### What the exercise asks
An exact reprint of every record below is required, with the pictures left out.

════════════════

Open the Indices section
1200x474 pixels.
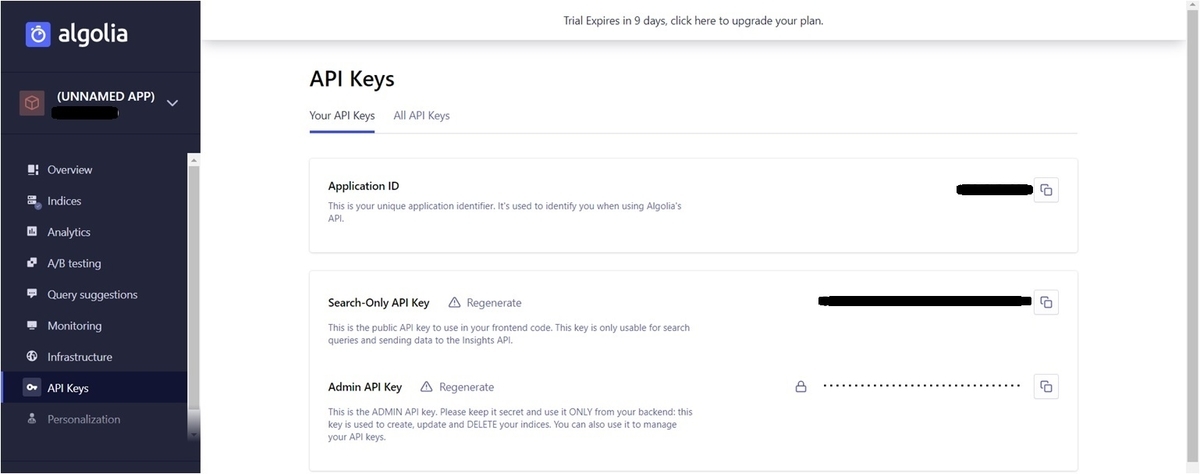(x=64, y=201)
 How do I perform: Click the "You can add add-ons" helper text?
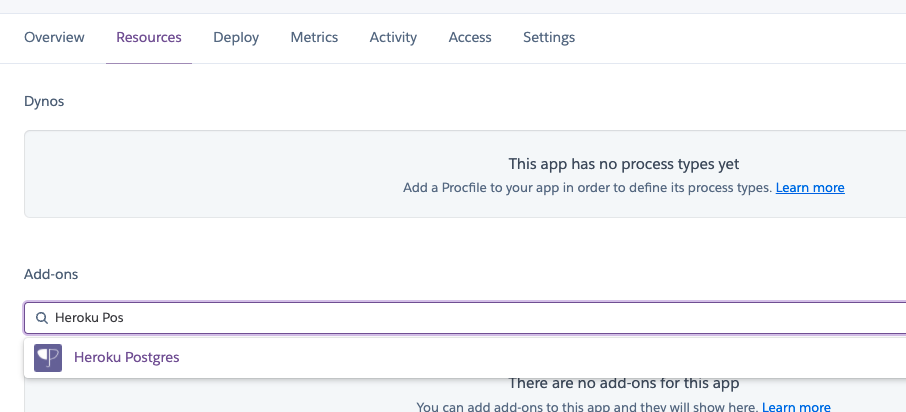point(586,407)
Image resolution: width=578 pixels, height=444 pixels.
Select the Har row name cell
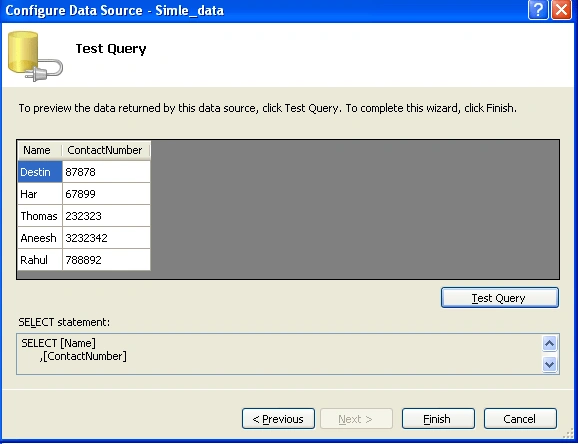pos(40,194)
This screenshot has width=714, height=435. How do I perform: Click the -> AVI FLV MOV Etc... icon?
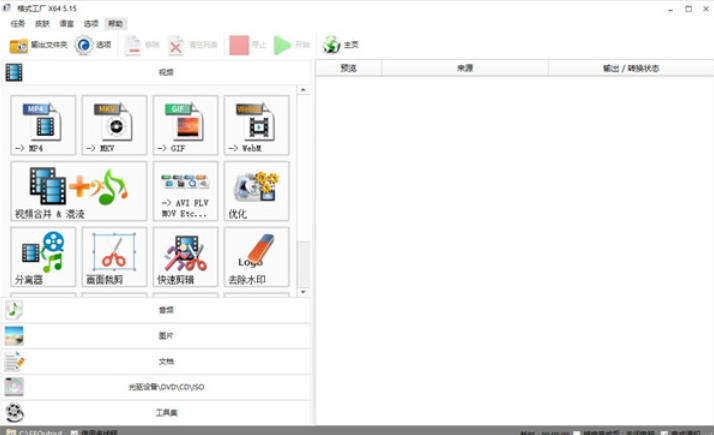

════════════════

### Solution to this exercise
Open the Indices section
1200x474 pixels.
(x=64, y=201)
 How do I perform: Click the "You can add add-ons" helper text?
point(586,407)
Image resolution: width=578 pixels, height=444 pixels.
Select the Har row name cell
pos(40,194)
This screenshot has width=714, height=435. How do I perform: Click the -> AVI FLV MOV Etc... icon?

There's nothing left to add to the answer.